* begin DATA SECTION *

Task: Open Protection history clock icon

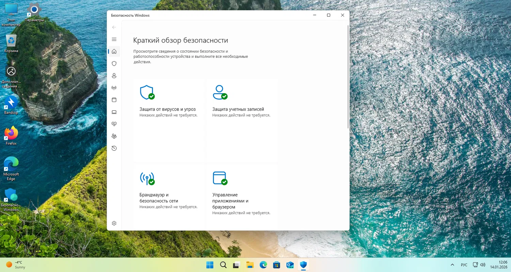Action: pos(114,148)
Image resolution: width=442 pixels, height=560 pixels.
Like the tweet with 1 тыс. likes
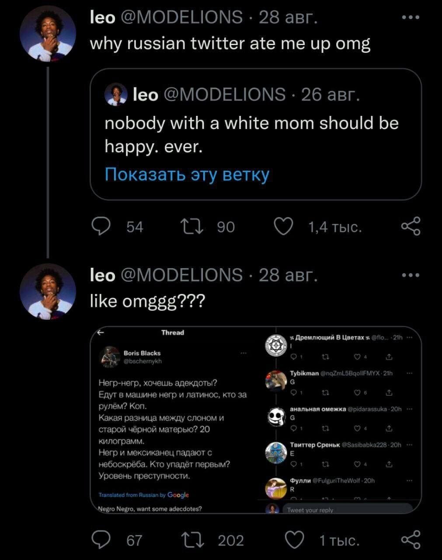pos(295,540)
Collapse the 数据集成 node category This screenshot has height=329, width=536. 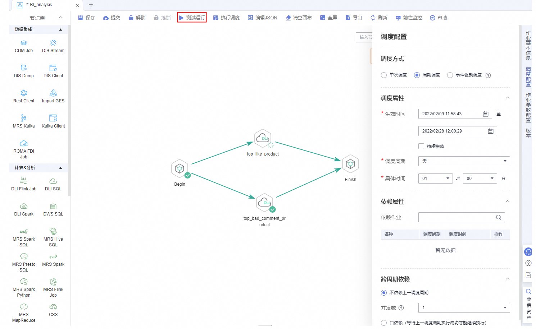click(60, 30)
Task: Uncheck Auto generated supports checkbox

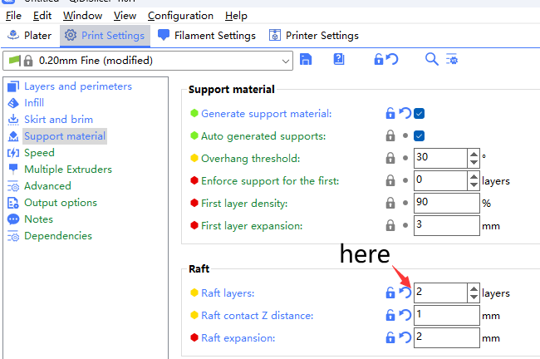Action: point(420,135)

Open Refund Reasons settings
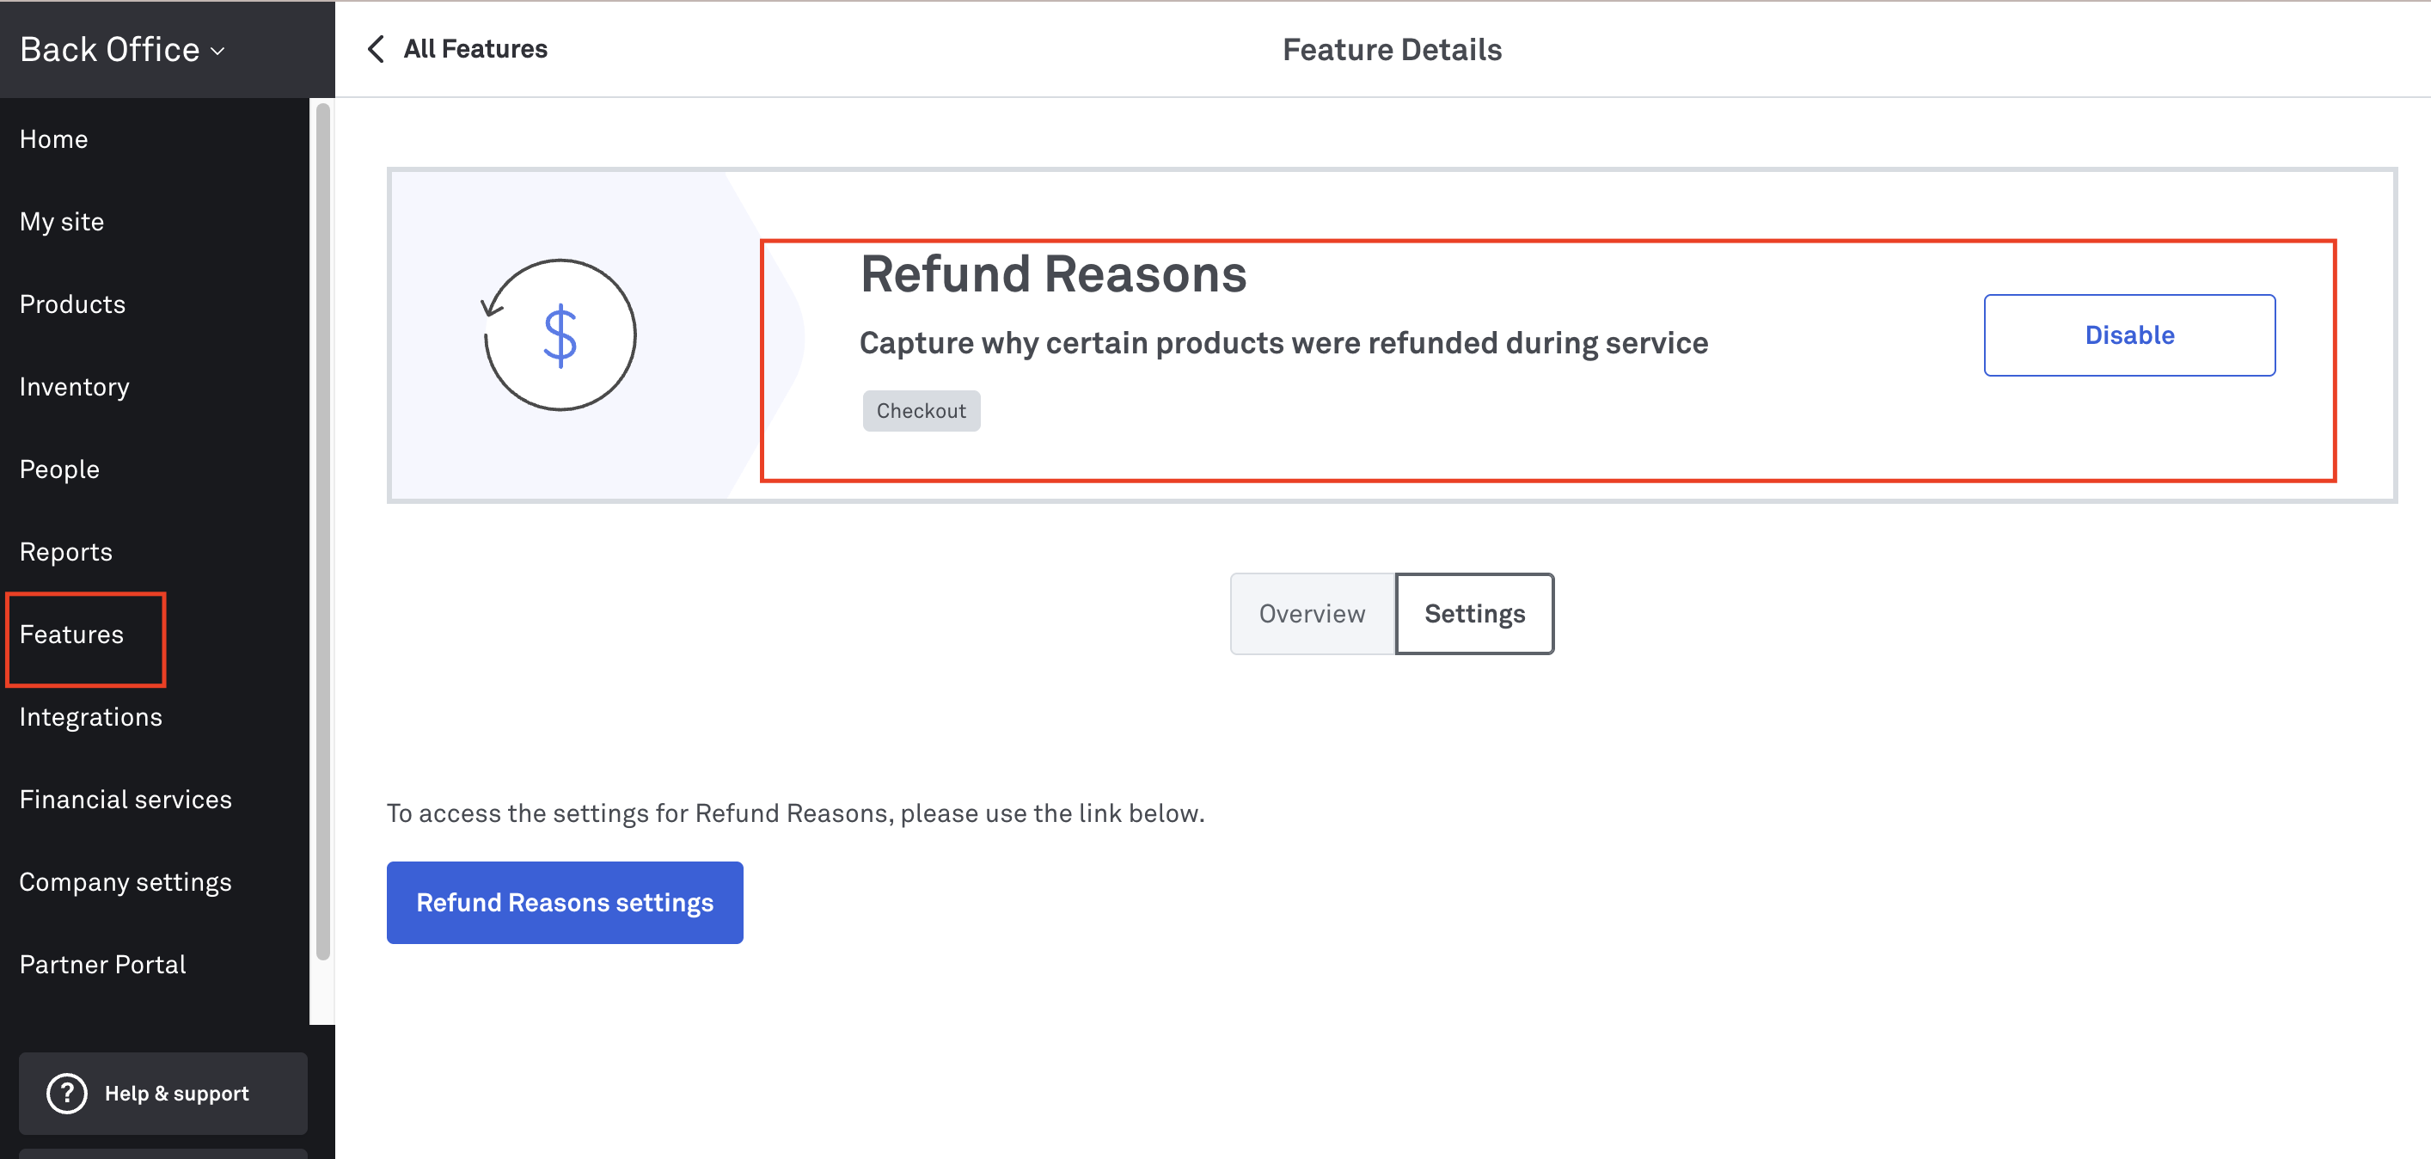[x=564, y=902]
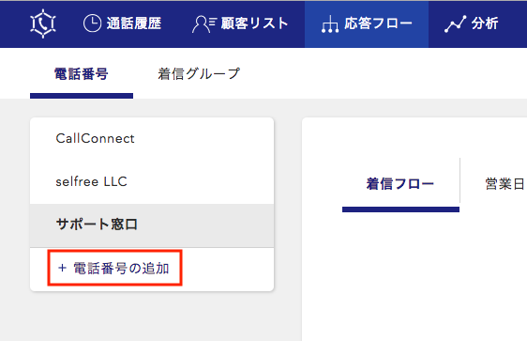This screenshot has width=527, height=341.
Task: Select CallConnect in the phone number list
Action: click(x=152, y=139)
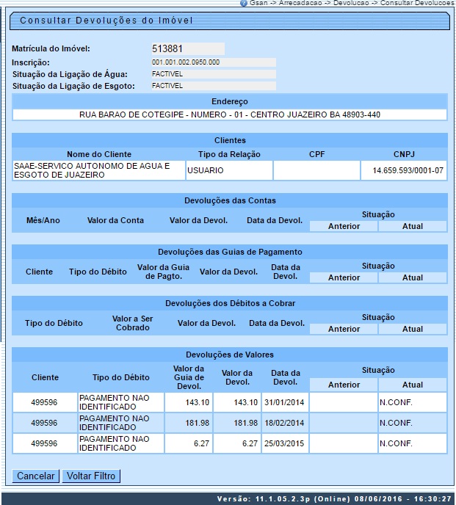This screenshot has width=456, height=505.
Task: Click the Voltar Filtro button
Action: pos(90,476)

* end DATA SECTION *

Render the records as a Markdown table with the columns "Row" and "Text". Begin at the line containing "Task: Uncheck Auto", continue through the end of the records, skip blank lines, and leave out the pictures.

| Row | Text |
|---|---|
| 1 | Task: Uncheck Auto generated supports checkbox |
| 2 | Action: point(420,135) |
| 3 | Open Refund Reasons settings |
| 4 | [x=564, y=902] |
| 5 | This screenshot has width=527, height=341. |
| 6 | Task: Select CallConnect in the phone number list |
| 7 | Action: click(x=152, y=139) |
| 8 | This screenshot has width=456, height=505. |
| 9 | Task: Click the Voltar Filtro button |
| 10 | Action: pos(90,476) |